Buhay Rep. Lito Atienza on Sunday urged President Rodrigo Duterte to drop his push to bring back the death penalty via lethal injection, calling it “an exercise in futility and an utter waste of time.”
“The President won’t get any satisfaction, even if his allies in Congress steamroller the passage of a new law reviving death sentences. The President still won’t see any judicial executions while he is in office, so he might as well give it up,” Atienza said.
“Besides, the President’s wish to put convicts to death via a medically induced coma is no longer possible,” Atienza, a pro-life crusader, said.

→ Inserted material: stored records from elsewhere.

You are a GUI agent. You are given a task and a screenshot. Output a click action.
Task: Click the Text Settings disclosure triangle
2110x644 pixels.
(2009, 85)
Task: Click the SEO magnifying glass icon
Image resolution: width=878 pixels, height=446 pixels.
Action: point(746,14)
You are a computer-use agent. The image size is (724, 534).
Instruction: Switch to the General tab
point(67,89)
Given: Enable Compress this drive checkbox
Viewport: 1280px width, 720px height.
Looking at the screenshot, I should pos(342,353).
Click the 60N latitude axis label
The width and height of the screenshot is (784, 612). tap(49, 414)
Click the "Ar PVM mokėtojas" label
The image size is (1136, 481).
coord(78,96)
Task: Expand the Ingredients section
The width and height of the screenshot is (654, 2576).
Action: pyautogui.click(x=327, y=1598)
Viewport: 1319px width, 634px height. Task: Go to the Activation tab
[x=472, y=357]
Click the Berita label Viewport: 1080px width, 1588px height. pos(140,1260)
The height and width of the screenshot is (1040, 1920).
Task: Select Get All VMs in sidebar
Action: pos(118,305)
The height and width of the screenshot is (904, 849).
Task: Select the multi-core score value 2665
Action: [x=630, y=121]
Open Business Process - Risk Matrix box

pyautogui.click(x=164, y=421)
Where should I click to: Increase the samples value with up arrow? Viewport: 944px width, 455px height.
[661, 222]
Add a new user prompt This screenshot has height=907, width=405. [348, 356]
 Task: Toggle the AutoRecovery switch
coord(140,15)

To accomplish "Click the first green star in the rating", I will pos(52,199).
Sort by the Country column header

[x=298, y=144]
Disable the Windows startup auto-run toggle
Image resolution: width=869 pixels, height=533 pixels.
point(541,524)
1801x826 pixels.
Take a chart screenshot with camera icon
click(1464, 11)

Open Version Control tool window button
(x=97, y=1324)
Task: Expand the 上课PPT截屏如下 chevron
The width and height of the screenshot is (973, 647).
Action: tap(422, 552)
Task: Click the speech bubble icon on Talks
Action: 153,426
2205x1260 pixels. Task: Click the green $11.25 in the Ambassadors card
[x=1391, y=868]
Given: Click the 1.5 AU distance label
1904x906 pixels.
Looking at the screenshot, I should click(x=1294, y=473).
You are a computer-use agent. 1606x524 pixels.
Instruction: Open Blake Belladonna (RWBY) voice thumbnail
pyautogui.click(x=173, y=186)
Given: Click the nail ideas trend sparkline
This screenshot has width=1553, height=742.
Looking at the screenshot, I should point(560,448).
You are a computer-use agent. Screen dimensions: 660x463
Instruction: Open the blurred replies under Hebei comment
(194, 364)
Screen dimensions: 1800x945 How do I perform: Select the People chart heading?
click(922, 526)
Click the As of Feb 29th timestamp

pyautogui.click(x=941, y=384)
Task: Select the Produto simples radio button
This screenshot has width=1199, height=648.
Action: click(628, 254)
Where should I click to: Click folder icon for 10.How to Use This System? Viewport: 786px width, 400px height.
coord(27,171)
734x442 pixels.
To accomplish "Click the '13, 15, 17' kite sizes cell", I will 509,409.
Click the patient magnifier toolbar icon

Sodium thiopental – the first of the three-drug concoction used to deprive convicts of life and brain function in lethal injection – is no longer legally available, according to Atienza, former three-term mayor of Manila.
Due to humanitarian concerns, Atienza said the entire world has stopped producing and trading in the powerful anesthetic used to render convicts unconscious, before they are given a paralytic agent and a heart stopper.
The Bureau of Corrections put seven convicts to death via lethal injection from 1999 to 2000, during Joseph Estrada’s administration.
Gloria Macapagal-Arroyo, who succeeded Estrada, declared a moratorium on executions and Congress eventually abolished the death penalty in 2006.
A robust constitutional challenge is guaranteed to stall for years the performance of any new law restoring the death penalty, Atienza said.
“Moreover, due to reviews and appeals, the average death sentence normally takes around six years for it to become final and executory. Thus, there’s absolutely no chance the sitting President will see a death verdict getting carried out,” Atienza said.
“Congress should forget about the death penalty. The best criminologists around the world have long established that executions do not serve any purpose that is not already being served by prolonged imprisonment,” Atienza said.
Atienza urged the administration to direct all its attention and effort on suppressing the coronavirus pandemic, and on revitalizing the national economy that collapsed by 16.5 percent in the second quarter.
“Otherwise, the deteriorating public health disaster, coupled with extreme economic difficulties, might advance into a political crisis that the administration surely does not want,” Atienza warned.